Pemerintah entah sadar atau tidak telah mencederai prinsip JKN yang telah mereka gagas beberapa tahun yang lalu. Buku Pegangan Sosialisasi JKN dalam Sistem Jaminan Sosial Nasional secara jelas menyebutkan bahwa salah satu prinsip yang dijadikan acuan dalam pelaksanaan JKN adalah prinsip kegotongroyongan. Prinsip ini memberikan arti bahwa peserta JKN yang mampu akan membantu peserta yag kurang mampu. Sedangkan peserta yang sehat membantu peserta yang sakit. Bagaimana dengan kondisi saat ini?

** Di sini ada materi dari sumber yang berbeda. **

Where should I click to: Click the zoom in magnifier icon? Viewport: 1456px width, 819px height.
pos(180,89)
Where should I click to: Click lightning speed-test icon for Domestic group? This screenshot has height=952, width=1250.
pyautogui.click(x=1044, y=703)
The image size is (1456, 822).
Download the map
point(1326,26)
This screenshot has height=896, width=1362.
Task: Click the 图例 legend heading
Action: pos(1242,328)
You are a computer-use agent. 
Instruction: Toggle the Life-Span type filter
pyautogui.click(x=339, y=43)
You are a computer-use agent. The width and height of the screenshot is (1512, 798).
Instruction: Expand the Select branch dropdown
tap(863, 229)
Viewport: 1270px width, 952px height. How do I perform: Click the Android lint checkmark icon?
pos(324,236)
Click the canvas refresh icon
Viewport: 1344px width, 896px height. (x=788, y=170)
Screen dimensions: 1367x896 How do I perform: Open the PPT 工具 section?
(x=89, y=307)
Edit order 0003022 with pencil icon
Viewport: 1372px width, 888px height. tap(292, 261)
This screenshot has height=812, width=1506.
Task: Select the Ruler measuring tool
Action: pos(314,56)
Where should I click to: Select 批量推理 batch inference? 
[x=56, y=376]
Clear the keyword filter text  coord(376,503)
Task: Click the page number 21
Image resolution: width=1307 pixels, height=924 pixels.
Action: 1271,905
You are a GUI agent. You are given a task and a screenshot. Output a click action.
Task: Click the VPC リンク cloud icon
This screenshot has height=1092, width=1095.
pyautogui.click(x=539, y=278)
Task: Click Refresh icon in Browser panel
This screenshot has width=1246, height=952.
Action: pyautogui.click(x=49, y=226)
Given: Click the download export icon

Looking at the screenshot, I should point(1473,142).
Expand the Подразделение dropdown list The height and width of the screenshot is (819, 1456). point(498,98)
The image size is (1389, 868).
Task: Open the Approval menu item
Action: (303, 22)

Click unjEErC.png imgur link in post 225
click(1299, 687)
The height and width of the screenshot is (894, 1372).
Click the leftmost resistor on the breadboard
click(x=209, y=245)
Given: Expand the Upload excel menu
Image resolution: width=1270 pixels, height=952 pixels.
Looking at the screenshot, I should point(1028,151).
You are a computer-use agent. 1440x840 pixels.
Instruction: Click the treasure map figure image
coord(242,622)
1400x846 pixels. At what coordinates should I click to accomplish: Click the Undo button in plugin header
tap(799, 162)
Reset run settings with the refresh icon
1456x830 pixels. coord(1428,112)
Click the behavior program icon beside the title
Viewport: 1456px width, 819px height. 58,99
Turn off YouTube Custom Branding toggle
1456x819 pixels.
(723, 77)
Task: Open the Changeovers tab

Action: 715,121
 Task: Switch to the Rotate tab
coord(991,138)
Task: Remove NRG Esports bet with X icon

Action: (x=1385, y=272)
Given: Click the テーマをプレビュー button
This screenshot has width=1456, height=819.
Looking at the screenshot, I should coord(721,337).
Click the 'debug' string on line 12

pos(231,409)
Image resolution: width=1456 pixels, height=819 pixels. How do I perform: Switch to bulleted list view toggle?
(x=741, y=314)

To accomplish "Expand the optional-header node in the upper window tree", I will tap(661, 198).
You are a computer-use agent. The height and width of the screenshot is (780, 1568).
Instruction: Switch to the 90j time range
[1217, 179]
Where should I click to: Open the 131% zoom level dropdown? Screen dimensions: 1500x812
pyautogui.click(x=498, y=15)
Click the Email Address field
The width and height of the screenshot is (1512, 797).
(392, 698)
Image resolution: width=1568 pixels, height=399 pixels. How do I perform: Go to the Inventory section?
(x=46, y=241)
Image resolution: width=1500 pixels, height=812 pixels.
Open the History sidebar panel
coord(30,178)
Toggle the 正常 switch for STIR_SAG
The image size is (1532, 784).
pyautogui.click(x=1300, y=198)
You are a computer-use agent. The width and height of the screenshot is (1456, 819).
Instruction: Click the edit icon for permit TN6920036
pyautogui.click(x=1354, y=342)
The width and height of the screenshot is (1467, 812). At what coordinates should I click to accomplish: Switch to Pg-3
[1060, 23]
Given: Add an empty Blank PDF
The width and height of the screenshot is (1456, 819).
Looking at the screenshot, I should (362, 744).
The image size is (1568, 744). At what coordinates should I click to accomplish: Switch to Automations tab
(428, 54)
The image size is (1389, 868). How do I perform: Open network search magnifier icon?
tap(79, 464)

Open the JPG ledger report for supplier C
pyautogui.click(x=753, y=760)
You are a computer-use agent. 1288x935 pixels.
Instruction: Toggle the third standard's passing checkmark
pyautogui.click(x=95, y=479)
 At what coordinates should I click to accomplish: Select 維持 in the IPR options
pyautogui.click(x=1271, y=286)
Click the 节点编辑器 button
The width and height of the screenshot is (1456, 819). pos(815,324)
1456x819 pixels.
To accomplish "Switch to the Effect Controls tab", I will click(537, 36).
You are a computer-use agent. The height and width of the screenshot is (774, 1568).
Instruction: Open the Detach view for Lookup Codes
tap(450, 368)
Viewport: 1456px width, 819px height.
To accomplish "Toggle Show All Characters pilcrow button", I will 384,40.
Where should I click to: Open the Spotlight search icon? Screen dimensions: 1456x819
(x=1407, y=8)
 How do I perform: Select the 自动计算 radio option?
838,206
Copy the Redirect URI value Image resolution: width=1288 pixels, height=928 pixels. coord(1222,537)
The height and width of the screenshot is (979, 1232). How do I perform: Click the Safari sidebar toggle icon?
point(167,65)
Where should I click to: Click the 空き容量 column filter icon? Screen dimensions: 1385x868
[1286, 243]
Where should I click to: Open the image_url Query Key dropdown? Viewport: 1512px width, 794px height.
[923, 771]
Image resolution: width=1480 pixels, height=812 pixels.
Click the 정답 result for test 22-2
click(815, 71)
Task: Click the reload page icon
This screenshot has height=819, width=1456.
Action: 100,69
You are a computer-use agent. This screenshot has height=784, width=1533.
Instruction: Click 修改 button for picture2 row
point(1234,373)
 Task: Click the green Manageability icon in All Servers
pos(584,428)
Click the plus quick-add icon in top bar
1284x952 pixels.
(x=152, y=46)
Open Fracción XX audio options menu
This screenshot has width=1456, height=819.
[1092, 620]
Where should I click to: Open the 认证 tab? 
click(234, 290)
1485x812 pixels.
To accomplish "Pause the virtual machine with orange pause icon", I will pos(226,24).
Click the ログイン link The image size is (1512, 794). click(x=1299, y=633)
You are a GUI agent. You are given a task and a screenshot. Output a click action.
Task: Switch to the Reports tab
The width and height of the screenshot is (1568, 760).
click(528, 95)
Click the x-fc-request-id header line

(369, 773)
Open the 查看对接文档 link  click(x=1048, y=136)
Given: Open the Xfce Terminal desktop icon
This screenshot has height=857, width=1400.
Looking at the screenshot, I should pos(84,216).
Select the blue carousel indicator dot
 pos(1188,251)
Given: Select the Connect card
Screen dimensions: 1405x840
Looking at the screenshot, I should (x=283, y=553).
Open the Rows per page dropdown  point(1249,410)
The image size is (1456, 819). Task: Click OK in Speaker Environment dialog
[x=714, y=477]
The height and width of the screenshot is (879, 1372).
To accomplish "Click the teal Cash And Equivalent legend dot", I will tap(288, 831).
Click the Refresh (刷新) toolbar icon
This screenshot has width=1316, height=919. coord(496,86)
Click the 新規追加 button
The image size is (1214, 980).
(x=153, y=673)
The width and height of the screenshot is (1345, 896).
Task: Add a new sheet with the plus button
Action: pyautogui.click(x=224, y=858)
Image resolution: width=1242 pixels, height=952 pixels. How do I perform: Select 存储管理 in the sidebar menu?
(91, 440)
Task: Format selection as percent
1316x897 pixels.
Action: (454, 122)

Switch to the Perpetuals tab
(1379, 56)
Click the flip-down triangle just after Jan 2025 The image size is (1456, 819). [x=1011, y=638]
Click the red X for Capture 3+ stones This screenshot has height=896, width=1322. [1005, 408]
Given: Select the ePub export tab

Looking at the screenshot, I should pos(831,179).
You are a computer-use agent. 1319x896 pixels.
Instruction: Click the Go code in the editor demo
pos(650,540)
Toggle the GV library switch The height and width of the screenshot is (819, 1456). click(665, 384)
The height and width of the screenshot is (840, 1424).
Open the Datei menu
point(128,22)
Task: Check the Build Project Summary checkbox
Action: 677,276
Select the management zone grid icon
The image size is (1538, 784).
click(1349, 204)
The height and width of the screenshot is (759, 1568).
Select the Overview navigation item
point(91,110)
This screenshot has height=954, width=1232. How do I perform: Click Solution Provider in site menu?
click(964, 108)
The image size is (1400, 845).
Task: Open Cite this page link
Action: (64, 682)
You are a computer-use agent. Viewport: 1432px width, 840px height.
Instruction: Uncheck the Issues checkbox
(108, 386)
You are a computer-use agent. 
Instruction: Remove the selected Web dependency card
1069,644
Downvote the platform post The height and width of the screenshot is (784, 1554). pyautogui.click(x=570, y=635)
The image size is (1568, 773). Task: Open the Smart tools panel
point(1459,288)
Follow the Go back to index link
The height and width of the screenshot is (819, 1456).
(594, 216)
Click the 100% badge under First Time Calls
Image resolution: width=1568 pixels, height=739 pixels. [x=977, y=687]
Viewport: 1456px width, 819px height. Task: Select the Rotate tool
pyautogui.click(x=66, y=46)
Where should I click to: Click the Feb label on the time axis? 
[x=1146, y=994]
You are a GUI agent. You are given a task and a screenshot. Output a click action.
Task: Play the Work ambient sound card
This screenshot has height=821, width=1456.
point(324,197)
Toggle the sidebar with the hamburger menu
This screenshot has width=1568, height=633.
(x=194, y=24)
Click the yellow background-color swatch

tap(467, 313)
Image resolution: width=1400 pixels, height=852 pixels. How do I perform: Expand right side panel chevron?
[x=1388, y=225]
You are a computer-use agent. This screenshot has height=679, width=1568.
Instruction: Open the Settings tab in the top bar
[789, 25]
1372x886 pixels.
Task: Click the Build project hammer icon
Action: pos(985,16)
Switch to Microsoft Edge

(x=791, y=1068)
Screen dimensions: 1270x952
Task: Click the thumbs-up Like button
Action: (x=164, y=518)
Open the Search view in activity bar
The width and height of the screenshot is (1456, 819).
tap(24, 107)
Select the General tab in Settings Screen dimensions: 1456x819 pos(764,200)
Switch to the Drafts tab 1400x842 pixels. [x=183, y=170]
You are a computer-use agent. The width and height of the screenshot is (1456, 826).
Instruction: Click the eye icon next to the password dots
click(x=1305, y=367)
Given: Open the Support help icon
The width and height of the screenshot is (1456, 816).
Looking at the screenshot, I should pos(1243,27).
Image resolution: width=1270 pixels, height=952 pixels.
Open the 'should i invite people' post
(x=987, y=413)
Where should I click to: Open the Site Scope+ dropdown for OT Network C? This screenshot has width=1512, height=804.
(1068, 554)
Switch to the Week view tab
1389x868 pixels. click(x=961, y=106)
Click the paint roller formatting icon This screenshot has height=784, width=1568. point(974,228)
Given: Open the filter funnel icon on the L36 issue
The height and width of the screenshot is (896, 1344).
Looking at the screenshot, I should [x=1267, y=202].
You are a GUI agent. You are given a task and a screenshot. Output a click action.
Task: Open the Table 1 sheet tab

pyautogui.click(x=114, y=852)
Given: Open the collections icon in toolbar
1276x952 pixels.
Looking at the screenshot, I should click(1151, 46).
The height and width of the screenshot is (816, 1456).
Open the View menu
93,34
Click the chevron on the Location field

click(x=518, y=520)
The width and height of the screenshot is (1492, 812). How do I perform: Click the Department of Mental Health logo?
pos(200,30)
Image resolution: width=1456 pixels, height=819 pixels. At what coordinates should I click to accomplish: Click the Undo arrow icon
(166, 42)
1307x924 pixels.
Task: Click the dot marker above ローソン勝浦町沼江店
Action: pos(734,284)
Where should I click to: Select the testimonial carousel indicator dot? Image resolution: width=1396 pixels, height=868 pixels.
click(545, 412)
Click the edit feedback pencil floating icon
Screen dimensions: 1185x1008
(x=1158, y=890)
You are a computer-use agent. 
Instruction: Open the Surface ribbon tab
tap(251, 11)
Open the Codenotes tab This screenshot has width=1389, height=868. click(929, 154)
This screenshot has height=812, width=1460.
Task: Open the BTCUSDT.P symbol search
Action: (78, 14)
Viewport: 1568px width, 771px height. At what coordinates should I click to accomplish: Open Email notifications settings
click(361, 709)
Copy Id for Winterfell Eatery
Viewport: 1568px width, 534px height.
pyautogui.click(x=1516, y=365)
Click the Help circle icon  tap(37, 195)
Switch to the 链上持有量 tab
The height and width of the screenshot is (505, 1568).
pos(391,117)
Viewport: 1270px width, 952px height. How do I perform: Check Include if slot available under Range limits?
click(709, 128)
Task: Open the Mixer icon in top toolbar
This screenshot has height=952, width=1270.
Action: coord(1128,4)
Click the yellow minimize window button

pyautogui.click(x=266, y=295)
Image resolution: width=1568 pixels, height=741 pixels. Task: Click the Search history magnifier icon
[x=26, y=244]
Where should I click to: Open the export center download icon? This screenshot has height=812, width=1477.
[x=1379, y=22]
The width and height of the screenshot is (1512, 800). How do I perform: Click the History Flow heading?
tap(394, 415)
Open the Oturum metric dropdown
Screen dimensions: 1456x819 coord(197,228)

Informasi di beberapa media menyebutkan alasan hadirnya program ini karena masih ada masyarakat miskin di Banten yang tidak bisa dilayani oleh BPJS Kesehatan. Belum lagi peraturan yang menyebutkan bahwa masyarakat di Banten tidak bisa berobat lintas daerah jika menggunakan BPJS Kesehatan dan harus mengikuti prosedur yang rumit. Melalui Program Berobat Gratis Berbasis KTP, masyarakat Banten bisa berobat di mana saja bahkan di luar Banten (mediabanten.com, 7/5).

Hal lain yang diungkapkan oleh salah satu anggota DPRD Banten adalah terkait keengganan pemerintah provinsi untuk menanggung iuran warga miskin selama 12 bulan. Skema ini dipandang merugikan bagi pemerintah provinsi (pemprov). Dengan skema ini, pemprov harus mengeluarkan dana sekitar Rp 400-Rp 600 miliar setahun termasuk untuk masyarakat miskin yang tidak berobat/ sakit. Padahal, jika pemprov hanya membiayai masyarakat miskin yang sakit, dana yang akan dikeluarkan hanya Rp100-Rp 200 miliar (mediabanten.com, 7/5).

Fakta tersebut menunjukkan bahwa prinsip JKN tidak dipahami bahkan oleh para pimpinan daerah. JKN dan BPJS Kesehatan sebagai salah satu pengelola jaminan kesehatan tidak akan dapat bertahan jika kondisi ini dibiarkan meraja lela. Prinsip gotongroyong yang didengungkan hanya akan menjadi tumpukan peraturan tanpa implementasi jika melihat fakta saat ini. Jika pemerintah daerah hanya mengikutkan peserta yang sakit dalam skema JKN, maka tidak heran jika sampai akhir tahun lalu defisit yang dialami BPJS Kesehatan menggemuk hingga Rp 9 triliun.

Implementasi Prinsip Gotong Royong JKN

Ibarat penyakit menular, membiarkan satu daerah merealisasikan program kerja yang jelas bertentangan dengan program nasional hanya akan memicu daerah lain dengan konsep yang sama. Bahkan, salah satu kandidat Gubernur Sulawesi Selatan 2018 NH-Aziz juga mengusung program serupa (merdeka.com, 7/5). Belum lagi di Kupang, NTT yang telah menganggarkan Rp 20 miliar untuk program kesehatan gratis berbasis KTP (bali.bisnis.com, 7/5).

Program nasional mencapai Universal Health Coverage 2019 hanya akan menjadi impian semata jika hal ini terus berlanjut. JKN hanya dapat berlangsung jika jaminan kesehatan daerah senantiasa terintegrasi dengan program JKN. Pemerintah pusat melalui Kementerian Kesehatan dan BPJS Kesehatan harus segera menolak dengan tegas program populis ini dan bahu membahu mengkampanyekan serta melakukan lobi kepada daerah agar sesegera mungkin melakukan Integrasi dengan JKN. Hal ini dikarenakan pemerintah daerah ibarat ruh JKN. Jika ruh nya saja tidak ada, bukan kah JKN sama dengan orang yang tak bernyawa?